ある有名な哲学者は、間違いに見える意見もその人と同じ視点(立場・状況)に立てば正しいものに見えると言います。
もし私が、間違ったことを言っている(と私が思う)人とまったく同じ経験と同じ視点を持てば、当然同じような意見を支持し、同じような行動をすることでしょう。
つまり、他者の「間違い」とは、私の他者(の立場・状況)に対する理解の足りなさから生ずるものであるということです。
現代的な視点から、過去の人々の間違いを糾弾する人たちが多くいますが、彼ら(現代人)は過去の人々の状況をまったく理解せず、ただ現代と過去の状況の齟齬(場違い)を「間違い」として捉え違えているにすぎません。
彼ら現代人の意見も、いずれ同じように(他者の状況を読めない)未来の人々から間違いとして糾弾されるでしょう。
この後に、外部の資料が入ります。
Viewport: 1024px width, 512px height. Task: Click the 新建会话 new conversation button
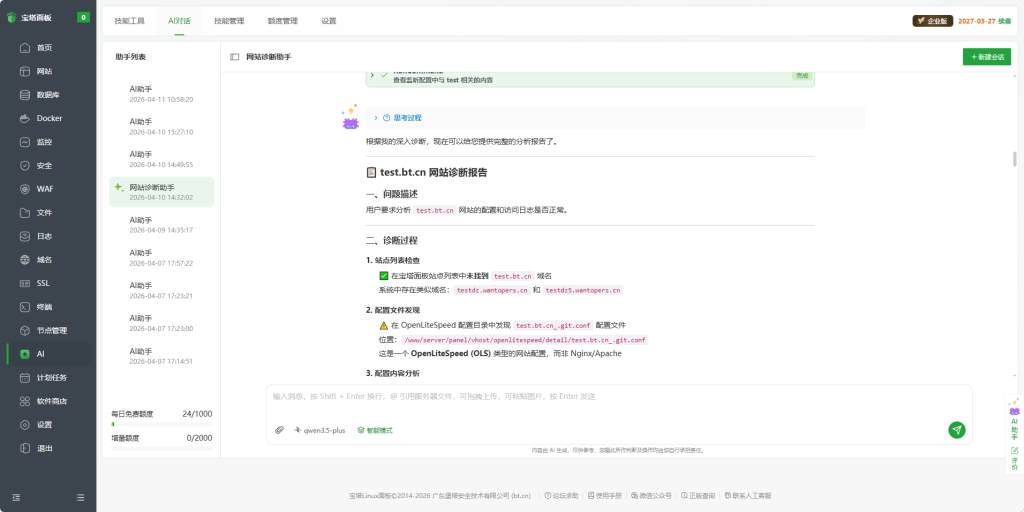[x=986, y=57]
そのような時間的な状況の齟齬(時間的な隔たりによって生じる場違い)だけでなく、空間的な状況の齟齬(空間的な隔たりによって生じる場違い)でも同じことが起こり、私は同時代に生きる私とは異なるサークルに居る他者を間違った人間として糾弾するでしょう。
反対に糾弾される彼らも、私を間違った人間として糾弾することでしょう。
あるのは「間違い」ではなく「場違い(状況の違い)」であると気付いた時、はじめて「本当の間違い」の可能性(つまり正しさへの道)が開かれます。
それまでは、単なる「場違い」を「間違い」として勘違いして叩き合っているだけにすぎません。
同じ坂道を前にして、上に居る者はそれを「下り坂」だと主張し、下に居る者は「上り坂」だと主張し、死ぬまで喧嘩し合っている寓話のバカ兄弟のようなものです。
勿論、人は「場違い」に気付くことを恐れます。
それは自己の世界が、しょせん相対的なひとつの視点にすぎないことに気付くことであり、自己のナルシシズム的世界を護るためには、他者の場(視点)を徹底的に否定する(見て見ぬ振りする)必要があるからです。
しかし、私にはそのようなネガティブで反動的な生き方が幸せであるとは思えません。
場違いに気付き、自己の世界が不安定になるリスクを取ってでも、他者との理解の可能性を開いた方が、より幸福になれる可能性も開かれるからです。
それは新世界を目指す、一種の冒険のようなものです。